Study finds the drug topiramate helpful for bulimia
Reuters Health, Anne Harding


NEW YORK (Reuters Health), December 28, 2005 -- The drug topiramate, usually used as an anti-seizure treatment, can reduce binging and purging in women with bulimia nervosa and improve their quality of life, a new study shows.

The results are comparable to those seen with other medications used for bulimia patients, Dr. Marius K. Nickel, the study's lead author, told Reuters Health. Topiramate would be most suitable as a short-term treatment, he added.

"The most important agent is the psychotherapy," he commented.

Nickel of the Inntalklinik in Simbach am Inn, Germany, and his colleagues assigned 60 women with bulimia to 10 weeks of either daily topiramate treatment or inactive "placebo" treatment. The women, who were at least 18 years old and had bulimia for at least 1 year, kept weekly diaries of their binging and purging episodes.

Eleven patients in the topiramate group showed a greater than 50 percent reduction in their frequency of binging and purging, compared with one patient in the placebo group, according to the team's report in the International Journal of Eating Disorders.

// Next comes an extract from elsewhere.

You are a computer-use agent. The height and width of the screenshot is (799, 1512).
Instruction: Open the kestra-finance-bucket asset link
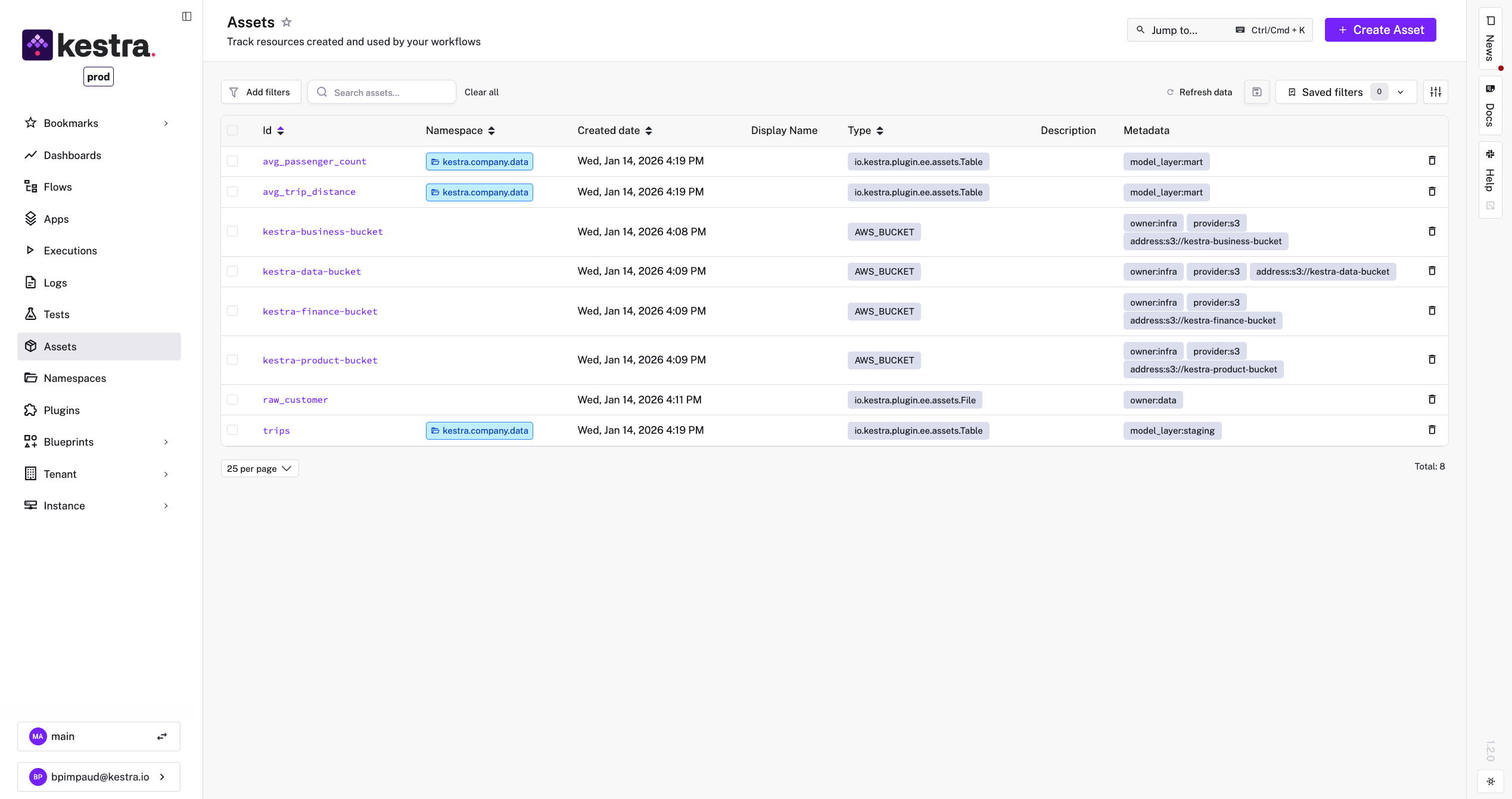320,312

On average, patients on the drug lost 3.8 kilograms more than patients on placebo.

Patients given topiramate also showed a "much greater" improvement in health-related quality of life than those assigned to the placebo.

"The lowered impairment in social and occupational activities...and the significantly improved emotional well-being...indicate essentially improved health and social life," the researchers write.

While this study is the largest placebo-controlled investigation to date of topiramate for the treatment of bulimia nervosa, Nickel noted, it's still limited because of its small size and the fact that only moderate cases were included.

He and his colleagues conclude: "Additional research is needed to see if these results can be replicated and how long-lasting the benefits are. Studies including male bulimia patients and patients with more severe pathology are also needed."